Nonparametric clustering for spatio-temporal datasets

Clustering algorithms attempt the identification of distinct subgroups within heterogeneous data and are commonly utilised as an exploratory tool. The definition of a cluster is dependent on the relevant dataset and associated constraints; clustering methods seek to determine homogeneous subgroups that each correspond to a distinct set of characteristics.

These nonparametric clustering methods were developed to detect spatially contiguous clusters in a grid-style graph network. The user-generated datasets were assumed to be recorded over static sources. The determined spatially contiguous clusters also retain underlying differences in temporal patterns.

Method 1: A nonparametric Bayesian approach to clustering spatio-temporal datasets

Method 2: A functional distributional approach for spatial clustering

For complete description of these methods, please see theses.gla.ac.uk/40957/.

Method 1:

NetCRP: Network Chinese Restaurant Process

This flexible Bayesian model employs a network dependent Chinese restaurant process (NetCRP) to place a prior over the geographical constraints posed by a graph-based network. The NetCRP is a special case of the distance dependent Chinese restaurant process (ddCRP) that was first introduced by Blei and Frazier (2011); the NetCRP is modified to account for data that poses spatial constraints. The NetCRP seeks to cluster data such that adjacent or neighbouring regions in a spatial structure are more likely to belong to the same cluster. The NetCRP introduces a large number of singletons within the spatial structure and modifies the NetCRP to enable the researcher to restrict the number of clusters in the graph. It is also reasonable to assume that individual vertices within a cluster are spatially correlated to adjacent vertices. In order to fully account for spatial correlation within a cluster structure, the model utilises a type of the conditional auto-regressive (CAR) model. The model also accounts for temporal dependencies using a first order auto-regressive (AR-1) model.
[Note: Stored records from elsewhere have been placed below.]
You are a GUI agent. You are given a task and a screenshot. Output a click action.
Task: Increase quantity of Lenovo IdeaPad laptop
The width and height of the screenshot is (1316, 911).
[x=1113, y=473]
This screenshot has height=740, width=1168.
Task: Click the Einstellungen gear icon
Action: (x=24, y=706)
In this mean-based flexible Bayesian model, the data is assumed to follow a Gaussian distribution and utilise Kronecker product identities within the definition of the spatio-temporal precision matrix to improve the computational efficiency. The model utilises a Metropolis within Gibbs sampler to fully explore all possible partition structures within the network and infer the relevant parameters of the spatio-temporal precision matrix. The flexible Bayesian method is also applicable to map-based spatial structures and we describe the model in this context as well.

Method 2:

A functional distributional approach using agglomerative hierarchical clustering

This algorithm is implemented within an agglomerative hierarchical clustering framework as a two-stage process. The method is based on a measure of distance that utilises estimated cumulative distribution functions over the data and this unique distance is both functional and distributional. This notion of distance utilises the differences in densities to identify distinct clusters in the graph, rather than raw recorded observations.